Not that that will save the world, (though who knows what all goes into that--that's the invisible part of the mushroom), 
but for me, Goodness like that is worth all the stupid, lazy hours I've spent staring at the curve of Kirk's hip...
 
And my fellow fans and bloggers and all were a huge inspiration to me: we are all part of what sets and keeps that web humming, you especially, who make stuff, and write stuff, and share stuff. 
There is no one, singular author.
That's the real brilliance of the internet, to me:
that we don't only sit there like dullards (tho' plenty of that too), we jump in and make stuff too.
Making stuff is the closest we come to being divine---we are creating out of nothingness.

And the Bad is when we destroy and tear down instead, especially intentionally--(though I contend we're mostly too dim to realize when we're doing it, and I don't exclude myself from that judgment).


The Internet can get you by the ankle and was pull you under like Beowulf.
That can be bad and sad and scary and genuinely dangerous. I think of gamers, for instance, who have died because they couldn't step away from the keyboard (console? whatever).
So I'm not dismissing the dangers. Just saying they existed before, too.  
 
Hey, do I sound like Kirk here?!?!
Making a speech in support of the Messy Humans? "Life is meaningless without the freedom to make our own mistakes!"
I do feel romantic about it that way.
 
I also see my own capacity for being complacent, oh yeah,  mean-spirited, and certainly for being thoughtless. 
I only say I wouldn't be any better if the internet didn't exist---rather, I think I'd be worse.

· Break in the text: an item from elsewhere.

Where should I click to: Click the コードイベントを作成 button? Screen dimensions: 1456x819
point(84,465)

To wrap up with the mushroom network.
It evolved over a billion years ago to aid organisms to move from the oceans to the land.
What if a network is evolving that will aid us humans in moving beyond the self-involved, self-destructive, short-sighted creatures we are? Whether that's a social network or an actual rewiring of our physical neural networks, our brains.
I don't know. 

I just know I have to get through this life, and so do we all. 
What helps?
____________________

TED Talk about the science: 
The whole thing's mind-blowing, but info about the mushroom web ("mycorrhiza") starts around 09:30.
"How Trees Talk to Each Other" by Canadian forester Suzanne Simard:

4 comments:

The Crow said...

Mistakes are probably the best learning tools we have at our disposal, because they make us ask "Why?" In fact, language might have evolved from grunts so that we could explain the whys and wherefores, so we could then challenge hypothoses. I think "why" might be my most favorite word, right beside "Aha!".

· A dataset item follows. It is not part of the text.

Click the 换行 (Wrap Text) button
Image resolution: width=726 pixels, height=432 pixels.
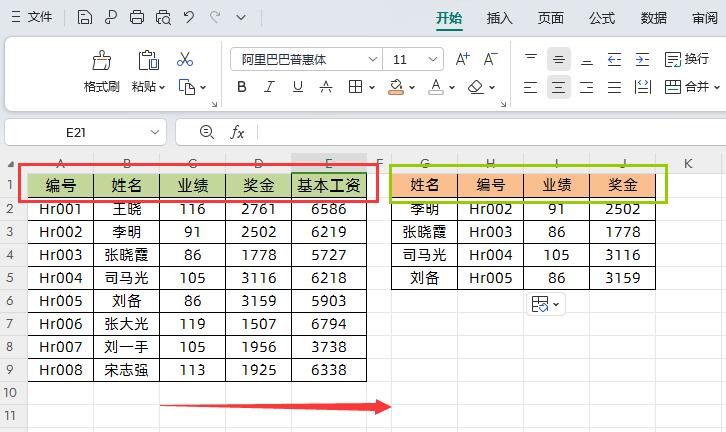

Sorry I missed your post, "Star Trek, My Love."

Fresca said...

Hi, Crow--
Maybe you didn't remember my vid's title, Star Trek, My Love--you'd left a comment on it, for which I thank you.
It's here, and I added the link to this post (thanks for the nudge!):
gugeo.blogspot.com/2016/11/star-trek-my-love-2008-fanvid.html

Love the idea that we developed language so we could aska dn asnwer "why"--I bet the desire to disagree has been a great force in the evolution of language! :)

You are a good mushroom friend.

ArtSparker said...

I lie half-awake and think of interconnections.
You know how pleasing that is.

Definitely on the same page believing that Life is better sharing "a laughter, an agreement, by surprise", as Wallace Stevens put it (Of Bright & Blue Brids & the Gala Sun). The more grace notes, the better.

Fresca said...

I love Wallace Stevens but had never read that poem, Sparker. Thank you. Yes, "surprise".